*Records to process*.
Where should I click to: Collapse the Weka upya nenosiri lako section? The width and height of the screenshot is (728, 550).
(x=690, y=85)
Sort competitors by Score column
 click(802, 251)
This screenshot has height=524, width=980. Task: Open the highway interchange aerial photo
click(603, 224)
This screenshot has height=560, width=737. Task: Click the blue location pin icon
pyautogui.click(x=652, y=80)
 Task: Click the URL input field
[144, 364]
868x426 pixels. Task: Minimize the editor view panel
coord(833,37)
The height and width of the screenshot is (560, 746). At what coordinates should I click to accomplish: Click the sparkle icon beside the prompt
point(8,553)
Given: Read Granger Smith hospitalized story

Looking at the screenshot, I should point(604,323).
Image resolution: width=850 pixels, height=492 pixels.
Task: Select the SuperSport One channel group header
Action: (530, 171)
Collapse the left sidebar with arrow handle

*About this exercise*. Give back exactly the lines from the one that contains "868x426 pixels. Task: Minimize" to the end of the data above, both of those lines included.

*Output for this exercise*.
868x426 pixels. Task: Minimize the editor view panel
coord(833,37)
The height and width of the screenshot is (560, 746). At what coordinates should I click to accomplish: Click the sparkle icon beside the prompt
point(8,553)
Given: Read Granger Smith hospitalized story

Looking at the screenshot, I should point(604,323).
Image resolution: width=850 pixels, height=492 pixels.
Task: Select the SuperSport One channel group header
Action: (530, 171)
Collapse the left sidebar with arrow handle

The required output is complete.